**AIM OF THE TASK:**
Each line below from the one containing "Task: Click the 2024 EPS peak data point" through the one containing "Task: Click the favorites star icon" is to be given again exactly, and no line outside that span.

**DATA FOR ANALYSIS:**
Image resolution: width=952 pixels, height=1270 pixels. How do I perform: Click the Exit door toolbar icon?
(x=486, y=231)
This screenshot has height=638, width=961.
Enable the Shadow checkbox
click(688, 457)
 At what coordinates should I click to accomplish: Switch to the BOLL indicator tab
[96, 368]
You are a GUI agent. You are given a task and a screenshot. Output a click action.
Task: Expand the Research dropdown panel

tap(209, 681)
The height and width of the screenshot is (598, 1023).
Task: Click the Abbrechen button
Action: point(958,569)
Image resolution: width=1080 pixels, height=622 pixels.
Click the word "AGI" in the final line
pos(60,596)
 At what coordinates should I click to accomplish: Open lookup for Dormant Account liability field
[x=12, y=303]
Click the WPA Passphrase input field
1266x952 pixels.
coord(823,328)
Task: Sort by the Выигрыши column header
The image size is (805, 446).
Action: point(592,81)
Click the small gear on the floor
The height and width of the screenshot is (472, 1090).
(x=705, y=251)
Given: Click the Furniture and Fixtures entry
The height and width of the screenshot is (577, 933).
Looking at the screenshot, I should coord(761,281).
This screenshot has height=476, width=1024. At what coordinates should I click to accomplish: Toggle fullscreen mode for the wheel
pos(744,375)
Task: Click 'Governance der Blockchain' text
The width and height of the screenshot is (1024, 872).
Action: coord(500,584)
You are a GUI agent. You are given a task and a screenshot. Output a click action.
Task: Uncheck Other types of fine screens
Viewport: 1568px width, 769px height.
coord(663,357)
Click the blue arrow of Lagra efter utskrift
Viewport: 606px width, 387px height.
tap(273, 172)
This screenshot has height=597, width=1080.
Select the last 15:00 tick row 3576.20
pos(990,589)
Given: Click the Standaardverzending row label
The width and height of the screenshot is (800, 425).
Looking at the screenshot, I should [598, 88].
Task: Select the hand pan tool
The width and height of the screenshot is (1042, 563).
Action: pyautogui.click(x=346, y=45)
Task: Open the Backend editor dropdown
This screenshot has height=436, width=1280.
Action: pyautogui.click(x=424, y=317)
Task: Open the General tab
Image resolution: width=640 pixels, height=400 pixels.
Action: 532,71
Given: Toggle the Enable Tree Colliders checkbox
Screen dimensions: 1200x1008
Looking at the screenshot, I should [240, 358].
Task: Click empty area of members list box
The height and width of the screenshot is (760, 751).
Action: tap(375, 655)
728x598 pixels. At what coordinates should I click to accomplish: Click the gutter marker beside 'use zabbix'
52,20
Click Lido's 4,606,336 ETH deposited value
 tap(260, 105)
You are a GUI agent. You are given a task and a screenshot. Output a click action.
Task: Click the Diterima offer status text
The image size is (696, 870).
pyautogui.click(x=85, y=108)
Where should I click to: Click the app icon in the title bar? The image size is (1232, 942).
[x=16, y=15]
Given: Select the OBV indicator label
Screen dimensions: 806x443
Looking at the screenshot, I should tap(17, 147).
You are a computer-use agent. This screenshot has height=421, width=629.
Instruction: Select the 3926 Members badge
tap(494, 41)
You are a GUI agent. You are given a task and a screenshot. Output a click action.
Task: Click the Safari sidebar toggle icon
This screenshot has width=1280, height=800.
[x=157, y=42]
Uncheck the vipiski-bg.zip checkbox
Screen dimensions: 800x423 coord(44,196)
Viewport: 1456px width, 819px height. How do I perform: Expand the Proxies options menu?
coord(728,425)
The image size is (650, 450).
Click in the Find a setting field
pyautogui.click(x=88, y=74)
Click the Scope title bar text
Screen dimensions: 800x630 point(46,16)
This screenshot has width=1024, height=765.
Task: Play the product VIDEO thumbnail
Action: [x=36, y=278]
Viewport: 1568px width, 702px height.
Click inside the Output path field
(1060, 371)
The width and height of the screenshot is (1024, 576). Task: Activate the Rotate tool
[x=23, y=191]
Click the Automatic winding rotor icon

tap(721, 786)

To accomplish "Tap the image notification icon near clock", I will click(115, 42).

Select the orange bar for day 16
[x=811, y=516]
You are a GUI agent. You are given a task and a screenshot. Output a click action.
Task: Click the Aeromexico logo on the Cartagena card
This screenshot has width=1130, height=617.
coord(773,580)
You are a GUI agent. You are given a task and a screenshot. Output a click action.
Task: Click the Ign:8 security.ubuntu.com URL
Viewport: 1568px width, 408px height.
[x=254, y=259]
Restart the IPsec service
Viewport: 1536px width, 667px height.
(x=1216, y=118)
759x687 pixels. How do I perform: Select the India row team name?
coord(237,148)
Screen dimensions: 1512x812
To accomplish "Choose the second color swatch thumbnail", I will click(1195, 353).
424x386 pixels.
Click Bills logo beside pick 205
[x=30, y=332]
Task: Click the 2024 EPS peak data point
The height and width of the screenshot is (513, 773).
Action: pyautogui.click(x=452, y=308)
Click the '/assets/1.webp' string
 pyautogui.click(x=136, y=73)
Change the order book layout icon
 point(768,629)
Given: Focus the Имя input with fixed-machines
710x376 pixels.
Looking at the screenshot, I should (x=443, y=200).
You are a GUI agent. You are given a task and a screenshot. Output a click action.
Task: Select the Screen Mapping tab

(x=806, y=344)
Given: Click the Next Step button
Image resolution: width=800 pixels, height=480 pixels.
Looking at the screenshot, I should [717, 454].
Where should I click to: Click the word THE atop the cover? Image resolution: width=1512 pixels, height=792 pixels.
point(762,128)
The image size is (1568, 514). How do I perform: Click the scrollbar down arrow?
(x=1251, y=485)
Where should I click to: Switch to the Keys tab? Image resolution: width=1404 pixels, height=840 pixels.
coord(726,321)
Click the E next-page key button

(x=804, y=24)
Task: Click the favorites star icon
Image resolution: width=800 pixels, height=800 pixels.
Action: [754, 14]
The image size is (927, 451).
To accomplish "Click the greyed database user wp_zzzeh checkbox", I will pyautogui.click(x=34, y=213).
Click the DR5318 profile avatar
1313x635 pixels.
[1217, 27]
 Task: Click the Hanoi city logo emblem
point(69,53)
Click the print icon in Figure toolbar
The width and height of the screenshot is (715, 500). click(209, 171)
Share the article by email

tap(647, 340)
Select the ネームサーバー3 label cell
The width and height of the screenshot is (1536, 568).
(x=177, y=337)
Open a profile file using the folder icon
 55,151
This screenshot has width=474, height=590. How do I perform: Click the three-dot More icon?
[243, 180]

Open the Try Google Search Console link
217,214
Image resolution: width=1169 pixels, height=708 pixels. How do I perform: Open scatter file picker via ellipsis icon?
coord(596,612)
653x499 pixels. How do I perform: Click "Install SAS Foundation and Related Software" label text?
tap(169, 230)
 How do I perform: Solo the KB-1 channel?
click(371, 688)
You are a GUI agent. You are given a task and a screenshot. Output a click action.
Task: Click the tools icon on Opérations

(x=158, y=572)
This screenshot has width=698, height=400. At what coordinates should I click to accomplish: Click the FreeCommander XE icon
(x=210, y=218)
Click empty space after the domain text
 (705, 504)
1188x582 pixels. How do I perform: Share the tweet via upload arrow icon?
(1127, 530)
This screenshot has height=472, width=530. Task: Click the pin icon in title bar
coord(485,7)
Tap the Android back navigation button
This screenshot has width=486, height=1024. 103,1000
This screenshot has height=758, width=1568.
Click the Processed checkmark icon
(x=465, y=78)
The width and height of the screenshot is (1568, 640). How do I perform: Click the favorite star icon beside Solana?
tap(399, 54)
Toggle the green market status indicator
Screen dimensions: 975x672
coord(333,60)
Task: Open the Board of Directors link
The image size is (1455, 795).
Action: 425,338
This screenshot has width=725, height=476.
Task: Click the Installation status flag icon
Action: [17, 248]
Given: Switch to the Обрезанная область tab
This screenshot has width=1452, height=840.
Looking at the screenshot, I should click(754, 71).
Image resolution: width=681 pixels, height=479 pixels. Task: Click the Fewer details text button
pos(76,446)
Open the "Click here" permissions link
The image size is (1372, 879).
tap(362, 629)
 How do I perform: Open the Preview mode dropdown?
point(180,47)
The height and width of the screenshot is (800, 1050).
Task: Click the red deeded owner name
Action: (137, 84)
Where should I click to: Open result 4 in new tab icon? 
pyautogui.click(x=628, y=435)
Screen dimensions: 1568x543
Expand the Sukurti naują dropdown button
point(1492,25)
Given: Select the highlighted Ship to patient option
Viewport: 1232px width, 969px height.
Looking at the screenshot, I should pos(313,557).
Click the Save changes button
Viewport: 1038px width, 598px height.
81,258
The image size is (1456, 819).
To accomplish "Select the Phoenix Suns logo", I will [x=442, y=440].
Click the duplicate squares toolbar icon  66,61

**ANSWER SPACE:**
Task: Click the 2024 EPS peak data point
The height and width of the screenshot is (513, 773).
Action: pyautogui.click(x=452, y=308)
Click the '/assets/1.webp' string
 pyautogui.click(x=136, y=73)
Change the order book layout icon
 point(768,629)
Given: Focus the Имя input with fixed-machines
710x376 pixels.
Looking at the screenshot, I should (x=443, y=200).
You are a GUI agent. You are given a task and a screenshot. Output a click action.
Task: Select the Screen Mapping tab

(x=806, y=344)
Given: Click the Next Step button
Image resolution: width=800 pixels, height=480 pixels.
Looking at the screenshot, I should [717, 454].
Where should I click to: Click the word THE atop the cover? Image resolution: width=1512 pixels, height=792 pixels.
point(762,128)
The image size is (1568, 514). How do I perform: Click the scrollbar down arrow?
(x=1251, y=485)
Where should I click to: Switch to the Keys tab? Image resolution: width=1404 pixels, height=840 pixels.
coord(726,321)
Click the E next-page key button

(x=804, y=24)
Task: Click the favorites star icon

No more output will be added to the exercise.